The key point is that Manus had tried to mitigate political risks in advance. Before the deal, the company moved its headquarters from China to Singapore, hoping to simplify access to foreign capital and reduce the influence of Chinese authorities. Such a scheme was previously called "Singapore laundering": the business retains Chinese roots but presents itself as a more neutral international structure.

The NDRC's decision shows that this route no longer guarantees protection. Beijing is clearly signaling: it will be much harder to extract a promising AI asset from its control than before.

What Makes Manus Special

Manus emerged in spring 2025 and quickly took its place among the most discussed AI agents. The company promoted its product not as yet another chatbot, but as a system to which you could delegate real tasks: from recruiting candidates to trip planning and investment portfolio analysis. Against this background, the startup even claimed its agent was stronger than OpenAI's Deep Research.

This approach aligned well with new market demand: investors and corporations no longer want just polished demos; they need tools capable of automating actual work. Interest in Manus was fueled not only by promises but also by economics. The startup said it had already reached $100 million in profit within the first eight months and was growing roughly 20% per month.

For the AI market, where many companies still live on expectations, this is almost an anomaly. It was precisely the combination of product and revenue that made it an especially attractive target for a major buyer.

  • Benchmark led a $75 million funding round just weeks after launch
  • after that, the company was valued at $500 million
  • in the first eight months, Manus reported $100 million in profit
  • monthly growth, according to the startup, reached 20%
"We will change how people interact with AI, moving from simple questions and answers to true task delegation,"

Manus stated.

Why Meta Needed It

For Meta, interest in Manus looked entirely rational. Investors are looking more critically at the company's massive AI infrastructure spending and data center construction, especially when financed by debt. Against this backdrop, a profitable agent startup — a rare asset that can be shown not just as a bet on the future, but as a business with clear monetization right now.
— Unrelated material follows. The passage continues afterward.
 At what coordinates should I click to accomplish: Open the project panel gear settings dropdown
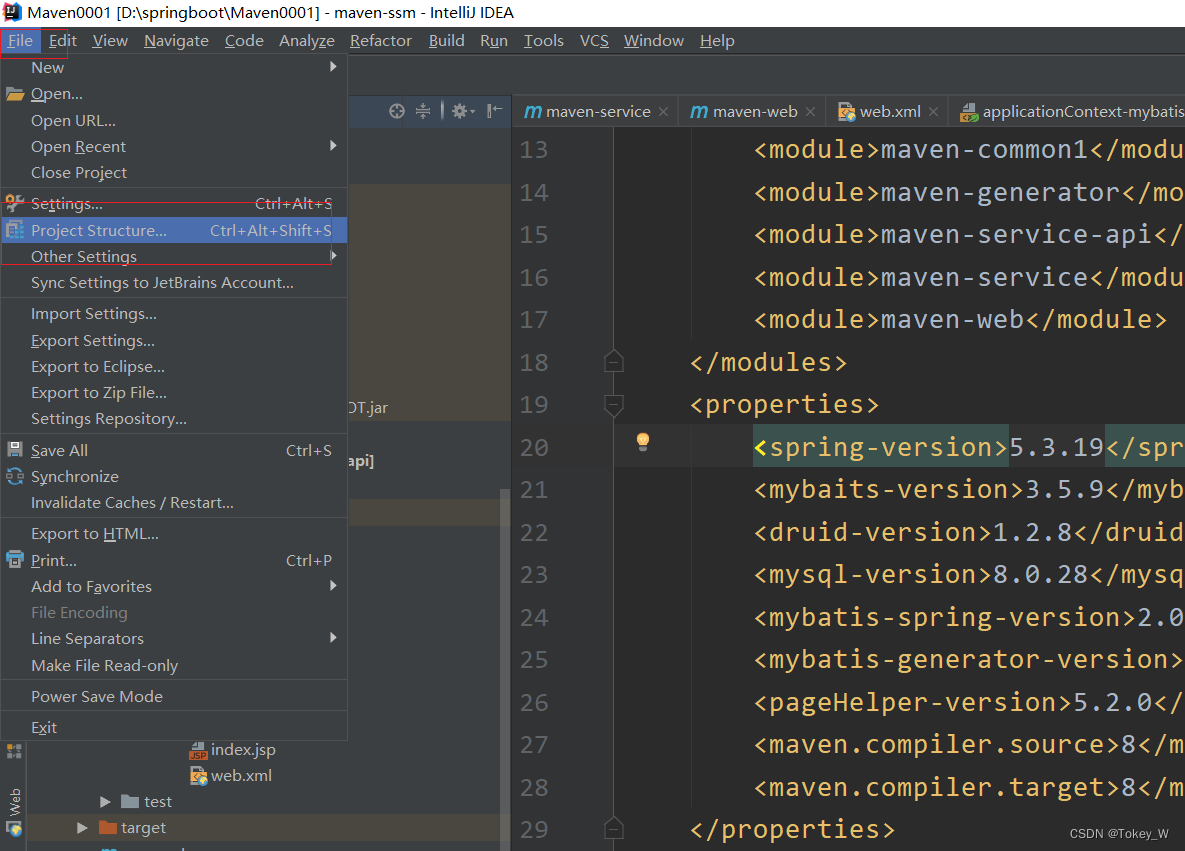tap(462, 111)
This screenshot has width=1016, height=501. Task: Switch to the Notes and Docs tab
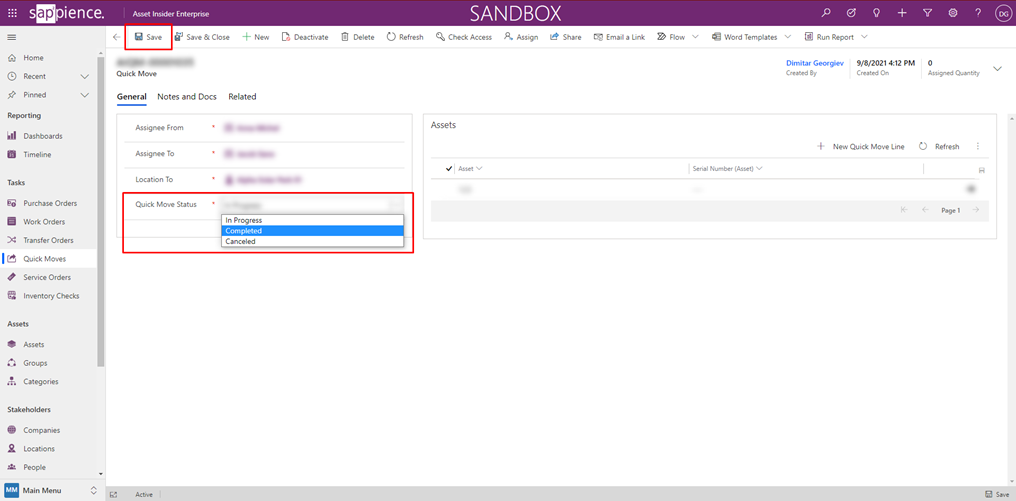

For Mark Zuckerberg's team, this was a chance to buy not just technology, but a working model for AI agent commercialization. Based on the integration's progress, both sides expected to close the deal quickly. By March 2026, around 100 Manus employees were already working at Meta's Singapore office, and the founders had taken leadership roles there; CEO Xiao Hong, according to reports, was supposed to report directly to Chief Operating Officer Javier Olivan.

But the deal irritated not only Beijing. In the US, Senator John Cornyn publicly questioned American capital investments in a company with Chinese ties. In other words, Manus found itself trapped between two political centers at once.

What It Means

The Manus story shows that the era of cross-border AI acquisitions will be determined not only by valuations, revenue, and model quality. If a startup is connected to China, the question of control over the team, data, and intellectual property can at any moment outweigh market logic. For major players, this is a signal: even headquarters relocation and actual team integration no longer guarantee that a deal will be allowed to go through to completion.